Service Desk

Tier: Free, Premium, Ultimate Offering: GitLab.com, Self-managed

With Service Desk, your customers can email you bug reports, feature requests, or general feedback. Service Desk provides a unique email address, so they don’t need their own GitLab accounts.

Service Desk emails are created in your GitLab project as new issues. Your team can respond directly from the project, while customers interact with the thread only through email.

For a video overview, see Introducing GitLab Service Desk (GitLab 16.7).

Service Desk workflow

For example, let’s assume you develop a game for iOS or Android. The codebase is hosted in your GitLab instance, built and deployed with GitLab CI/CD.

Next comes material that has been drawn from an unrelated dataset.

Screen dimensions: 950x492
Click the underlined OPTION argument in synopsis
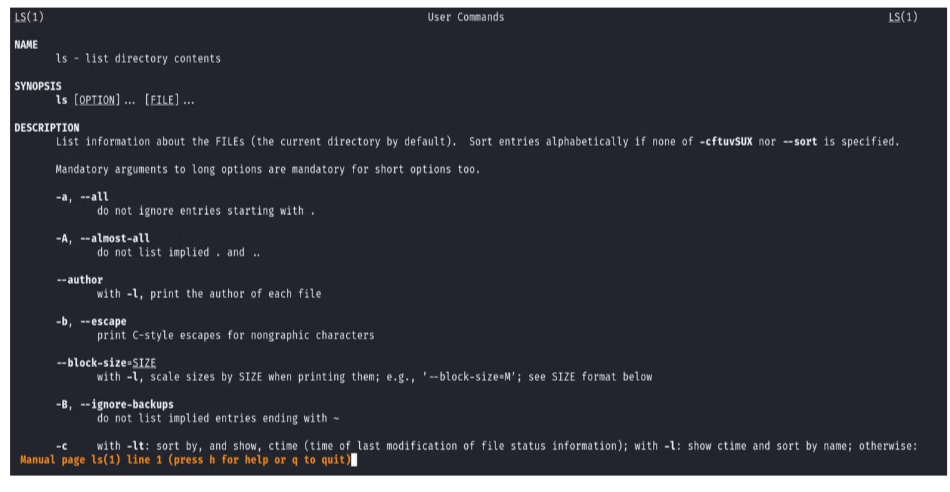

Here’s how Service Desk works for you:

  1. You provide a project-specific email address to your paying customers, who can email you directly from the application.
  2. Each email they send creates an issue in the appropriate project.
  3. Your team members go to the Service Desk issue tracker, where they can see new support requests and respond inside associated issues.
  4. Your team communicates with the customer to understand the request.
  5. Your team starts working on implementing code to solve your customer’s problem.
  6. When your team finishes the implementation, the merge request is merged and the issue is closed automatically.

Meanwhile:

  • The customer interacts with your team entirely through email, without needing access to your GitLab instance.
  • Your team saves time by not having to leave GitLab (or set up integrations) to follow up with your customer.

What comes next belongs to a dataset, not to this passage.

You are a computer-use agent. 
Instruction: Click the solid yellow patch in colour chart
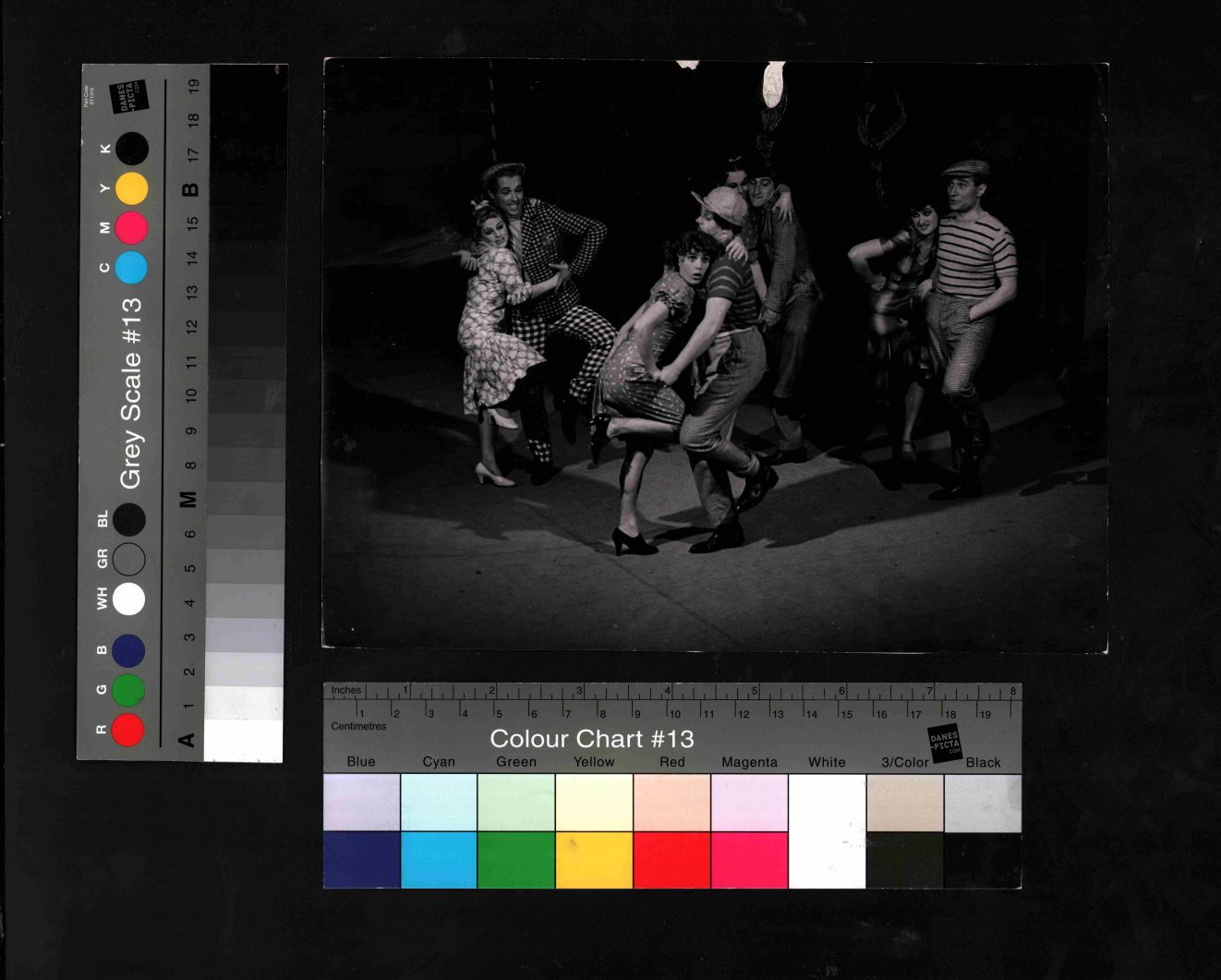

Troubleshooting Service Desk

Emails to Service Desk do not create issues

  • Your emails might be ignored because they contain one of the email headers that GitLab ignores.
  • Emails might get dropped if the sender email domain is using strict DKIM rules and there is a verification failure due to forwarding emails to the project-specific Service Desk address. A typical DKIM failure message, which can be found in email headers, might look like:

    dkim=fail (signature did not verify) ... arc=fail
    

    The exact wording of the failure message may vary depending on the specific email system or tools in use. Also see this article on DKIM failures for more information and potential solutions.

Email ingestion doesn’t work in 16.6.0 self-managed

GitLab self-managed 16.6.0 introduced a regression that prevents mail_room (email ingestion) from starting. Service Desk and other reply-by-email features don’t work. Issue 432257 tracks fixing this problem.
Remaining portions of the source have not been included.